Se da una parte, il problema riguarda come impegnarsi nel prossimo decennio sulla salvaguardia del Pianeta, dall’altra parte c’è una questione che turba ancora di più i capi di governo di tutto il Mondo: chi deterrà il reale potere geopolitico al tavolo di Belem?
Il principale concorrente globale dell’America, la Cina, potrebbe posizionarsi come un partner globale più affidabile e stabile. Pechino, infatti, sta costruendo energia pulita a un ritmo vertiginoso, mentre gli Stati Uniti tagliano i loro settori e tornano ai combustibili fossili. Il ministero degli Affari Esteri cinese ha definito il cambiamento climatico una “sfida comune affrontata dall’umanità”, affermando che “nessun Paese può rimanerne fuori, e nessun Paese può esserne immune”.
L’ultimo vertice Bruxelles-Pechino si è chiuso con punti di incontro e punti di frizione in un panorama assolutamente teso, ma cooperativo. Uno dei punti che porterebbe il blocco dei 27 Paesi europei nella stessa direzione della Cina è proprio il clima.
Bruxelles, nelle scorse settimane, ha ribadito la sua determinazione a ridurre le proprie emissioni, dal 6% attuale al 4% entro il 2030 e ha incoraggiato Pechino a proporre un piano ambizioso per le proprie riduzioni di emissioni fino al 2035 e ad aumentare i propri contributi finanziari internazionali, commisurati alla sua dimensione e responsabilità globale.
Cop30, l’Onu e i problemi logistici
Oltre alle preoccupazioni sulla leadership climatica globale, la prossima Cop30 a Belém, Brasile, a novembre, sta affrontando urgenti sfide logistiche legate ai costi degli alloggi, che minacciano di escludere i Paesi più poveri e persino alcune nazioni più ricche dai negoziati cruciali. L’ufficio delle Nazioni Unite per il clima ha tenuto una riunione d’emergenza a causa dei timori che i prezzi alle stelle degli alloggi possano precludere la partecipazione, dato che Belém, una città di 1,3 milioni di abitanti, deve ospitare circa 45.000 persone.

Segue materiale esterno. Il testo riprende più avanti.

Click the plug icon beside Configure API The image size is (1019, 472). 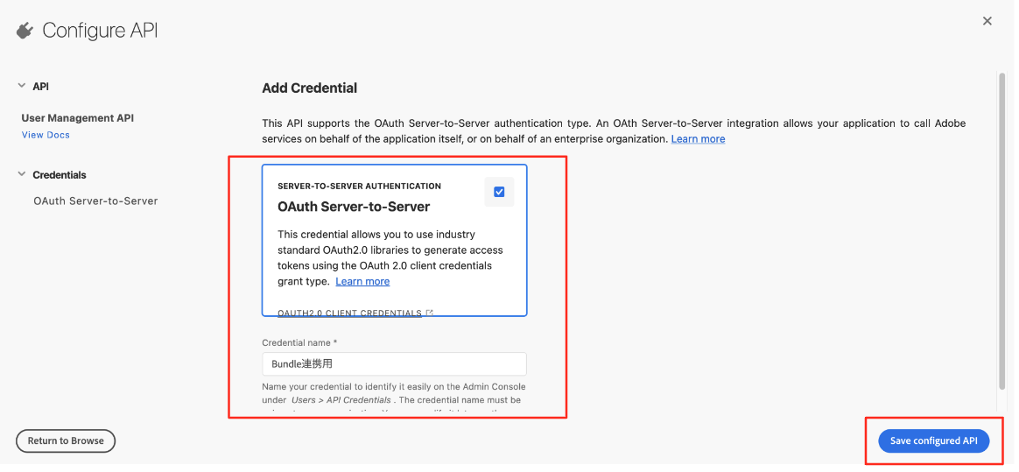point(25,30)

I preventivi iniziali per gli hotel e i gestori immobiliari indicavano tariffe insostenibili di circa 651 euro. In risposta a queste crescenti preoccupazioni, il Brasile si è impegnato ad affrontare la situazione, assicurando che i Paesi più poveri avranno accesso a sistemazioni abbordabili e accettando di riferire in merito in una riunione successiva l’11 agosto. Tra le misure adottate, il governo brasiliano ha messo a disposizione due navi da crociera per offrire 6.000 posti letto aggiuntivi e ha aperto le prenotazioni per i Paesi in via di sviluppo con tariffe giornaliere fino a 200 euro. Tuttavia, questa cifra rimane superiore alla “diaria di sussistenza” di 140 euro che l’Onu offre ad alcune nazioni più povere per sostenere la loro partecipazione. Di conseguenza, paesi africani e funzionari di sei governi, inclusi alcuni dei più ricchi paesi europei, hanno espresso la volontà di non dover ridurre le proprie delegazioni a causa dei costi elevati, con alcuni che considerano persino l’eventualità di dimezzare la propria partecipazione o, in casi estremi, di non presentarsi affatto.